The gifts of grace we have already received, which begin even now to fulfill God’s “precious and very great promises” (2Peter 1:4), are so far beyond our conscious grasp that many don’t even try to go deeper. They think that these promises are literally too good to be true, and they end up setting their sights way too low, settling for a more intelligible and comfortable mediocrity. But this is not genuine life in Christ. People shop for other religions because the Church seems inadequate, but for anyone to have that thought he must know very little about what Christianity really is, means, and promises.

So where is repentance in all this? To repent is first of all to recognize how much God loves us and to become aware of how little we love God and the persons created in his image. If you’ve ever had one of those “moments of truth” in which you simultaneously recognized the profound gravity of your sin and the merciful love of God, no one has to tell you that repentance requires change and that gratitude is the driving force behind it. Coming to this awareness, we choose to make a firm commitment, expressed in practical actions: to return love for Love, to break sinful habits and acquire virtuous ones, and to learn to forgive, because the Father forgives.

These practical actions will vary from person to person, from situation to situation. Each of us has to examine the areas in which our failures to love are the most grievous, and begin the changes there. If you look within yourself with prayer and honesty, real honesty—all flimsy pious veneers peeled away—you will know what needs to be changed, i.e., how you have to repent. If fasting facilitates the necessary changes, then fast; if praying, then pray; if going out of your way to do good to others, then do it. The changes will have to be serious and thoroughgoing, and this will take discipline and effort. The basic point is our need to change for the better, in grateful response to the overflowing love of God. The goal of our spiritual life is to “be like Him,” to “see Him as He is. And everyone who thus hopes in Him purifies himself as He is pure” (1John 3:2-3). The purification that is growth in love does not end when Lent does. It’s useless to come to the end of Lent and say, with relief, “There, I did it, I performed everything that was prescribed. Now pass the ham and cheese, and don’t trouble me about penance until next year.”

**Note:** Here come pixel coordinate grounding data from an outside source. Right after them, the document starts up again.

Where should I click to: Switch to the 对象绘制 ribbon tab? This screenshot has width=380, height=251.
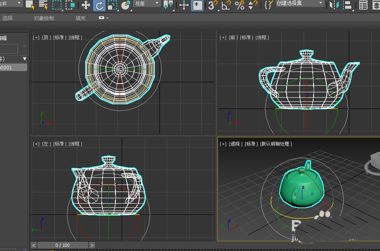click(x=44, y=18)
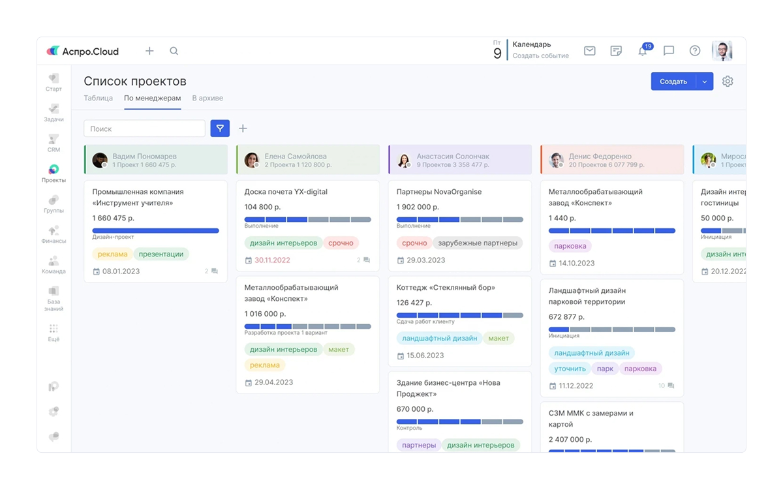Open the notes icon in header

pyautogui.click(x=616, y=51)
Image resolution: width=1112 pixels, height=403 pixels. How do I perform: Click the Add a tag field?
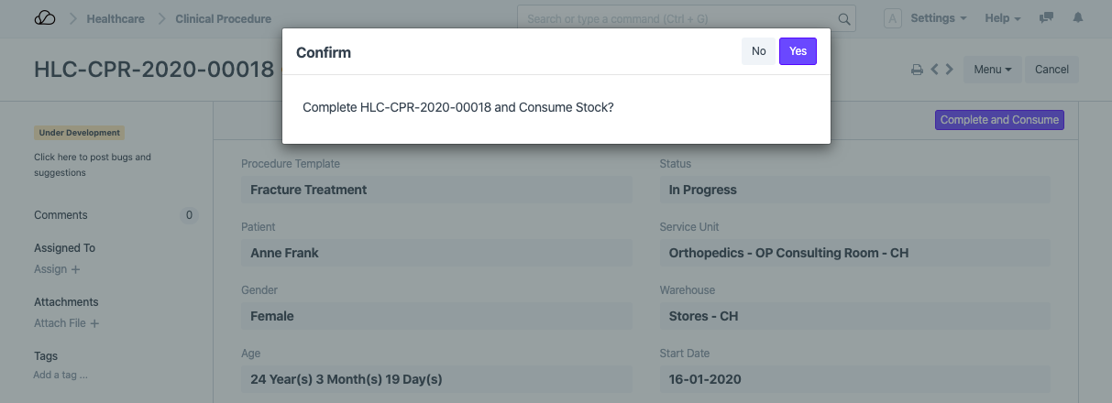[61, 375]
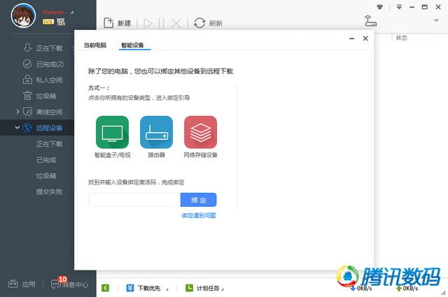Image resolution: width=448 pixels, height=297 pixels.
Task: Select the 网络存储设备 storage icon
Action: tap(201, 132)
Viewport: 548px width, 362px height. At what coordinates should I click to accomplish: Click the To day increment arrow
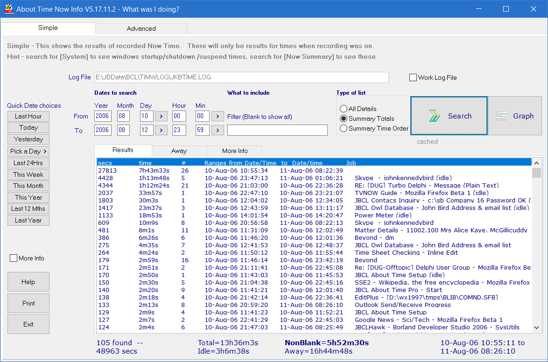[161, 130]
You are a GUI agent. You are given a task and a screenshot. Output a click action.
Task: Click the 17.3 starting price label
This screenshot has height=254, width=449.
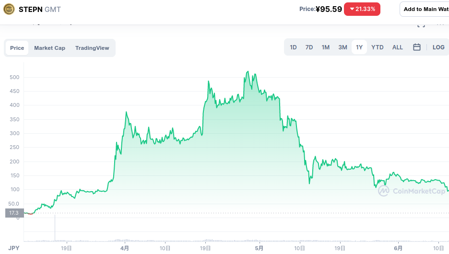(13, 213)
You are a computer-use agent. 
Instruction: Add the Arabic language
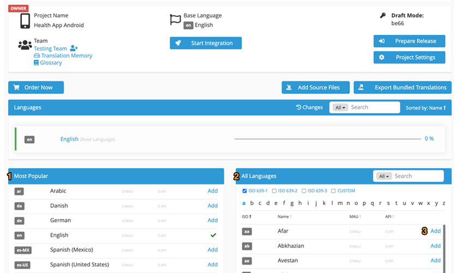pos(212,191)
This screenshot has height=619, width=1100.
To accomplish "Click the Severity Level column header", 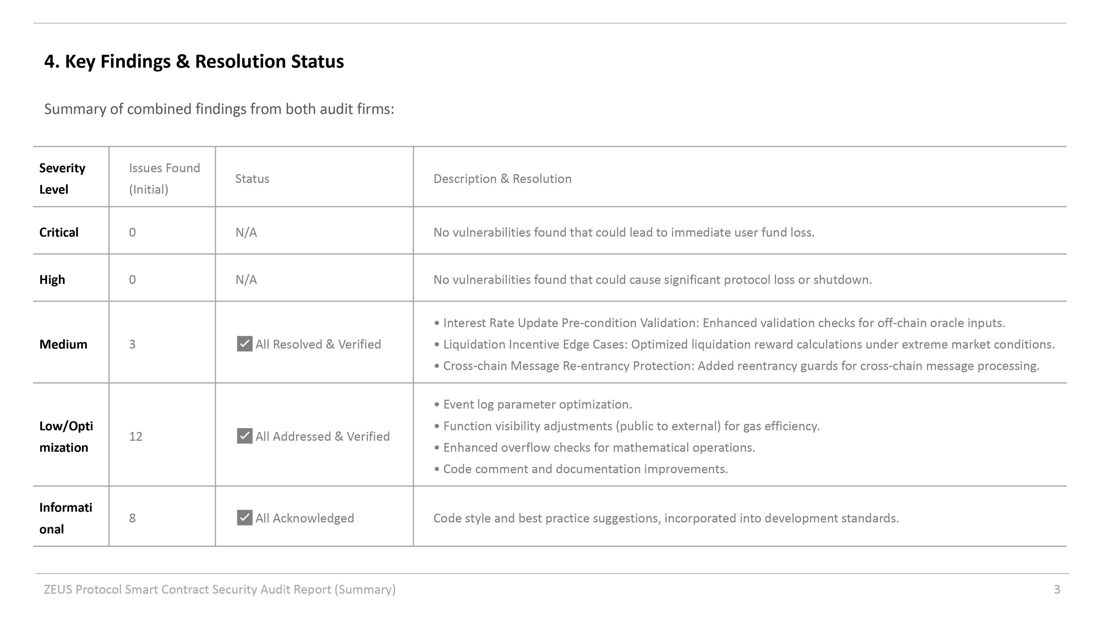I will tap(62, 179).
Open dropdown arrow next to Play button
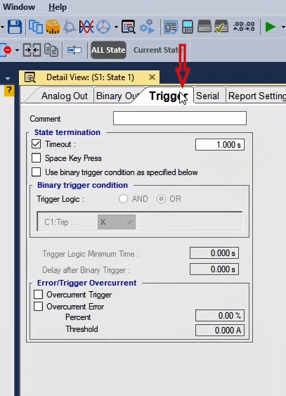The height and width of the screenshot is (396, 286). (283, 27)
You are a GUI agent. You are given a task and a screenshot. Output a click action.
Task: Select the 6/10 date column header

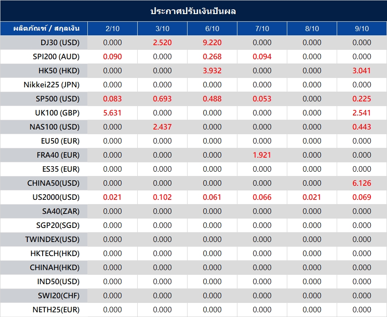tap(212, 29)

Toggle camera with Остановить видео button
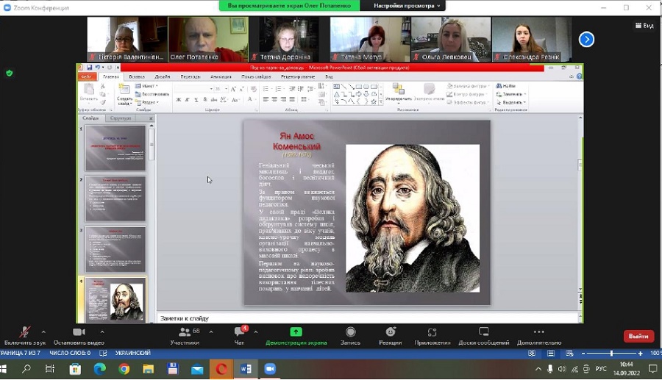pos(79,333)
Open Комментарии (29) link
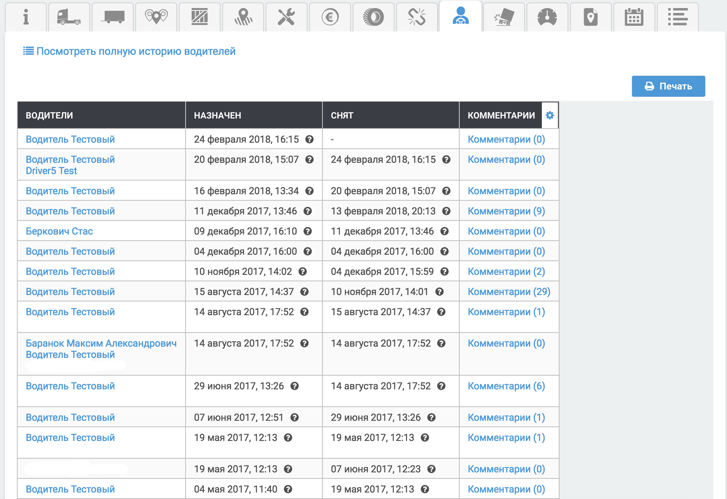Image resolution: width=727 pixels, height=499 pixels. pos(509,292)
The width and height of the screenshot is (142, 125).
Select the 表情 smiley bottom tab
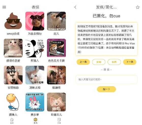coord(35,121)
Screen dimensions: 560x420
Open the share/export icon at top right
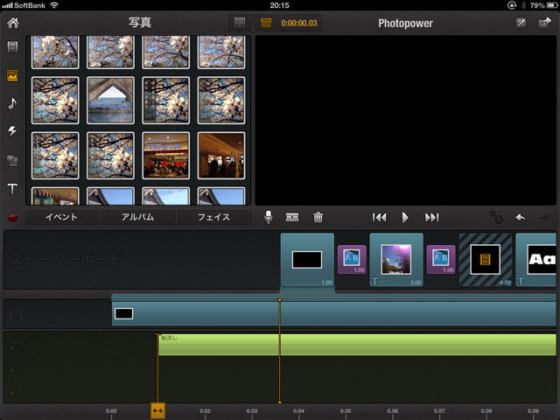click(546, 23)
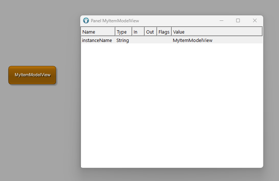Click the Flags column header

pos(164,32)
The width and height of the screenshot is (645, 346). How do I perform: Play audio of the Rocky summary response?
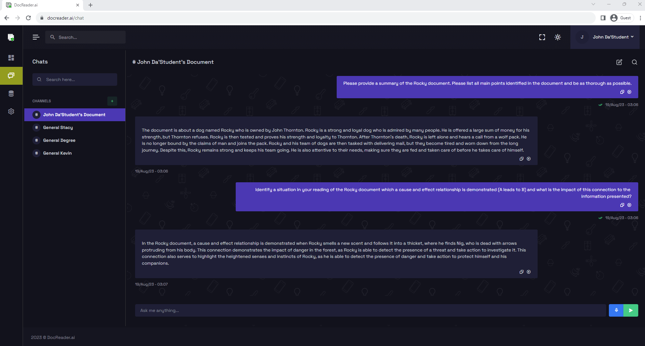tap(529, 159)
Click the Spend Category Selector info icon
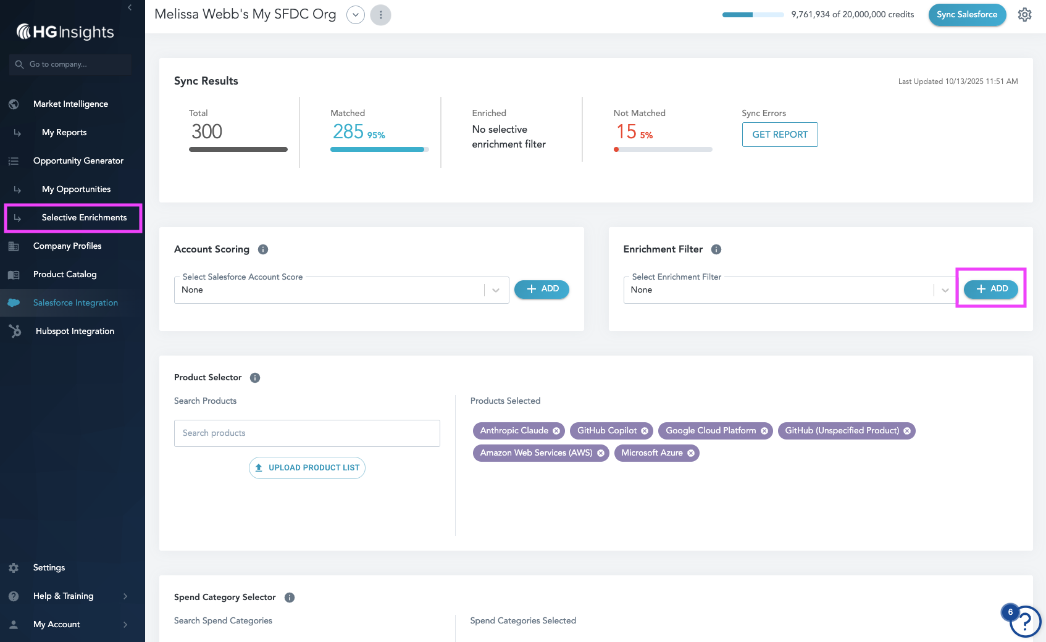Screen dimensions: 1046x642 [290, 598]
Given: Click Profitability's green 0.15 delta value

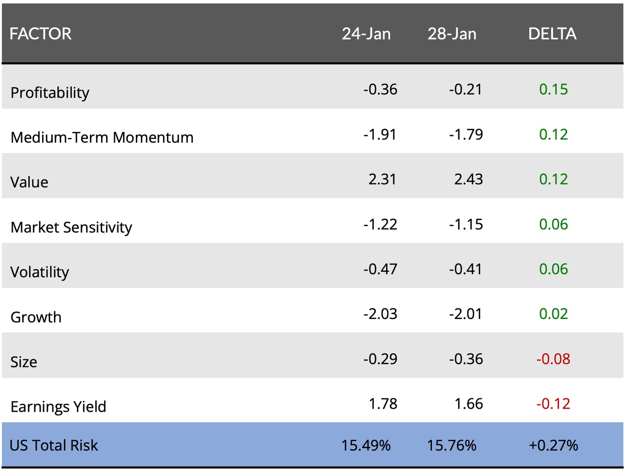Looking at the screenshot, I should [553, 89].
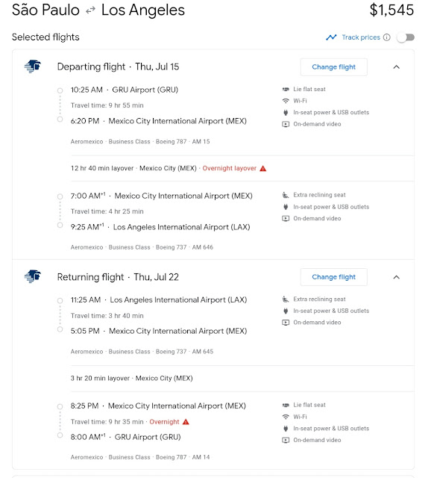Click the Wi-Fi icon for flight AM 15

286,101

Lent is not about self-condemnation, and Easter is not about self-indulgence. Neither is Lent merely about penance nor Easter merely about singing “Christ is risen!” Both are fundamentally about deification: interiorly, expressed in all the dimensions of the mystical/sacramental life—and exteriorly: moving from self-centeredness to other-centeredness, from self-absorption (even in the guise of monitoring “spiritual progress”) to the self-forgetful building up of the body of Christ in the world. The change that is repentance is meant to build continuously on the Rock that is Christ. Understand repentance as change, change as learning to love, learning to love as transformation, transformation as becoming like God, becoming like God as deification, deification as being immersed the mystery of divine life and joy, which reaches into eternity. Thus repentance sets us on the path to the fullness of life in God.

Repent! Rejoice! Don’t look so gloomy; God loves you! Start living your faith as a meaningful and intimate relationship with the God who is Love, and your repentance will flow as easily as your rejoicing. You will want to change, for you will want to please Him who loved you unto death, and whose love shall be your everlasting life.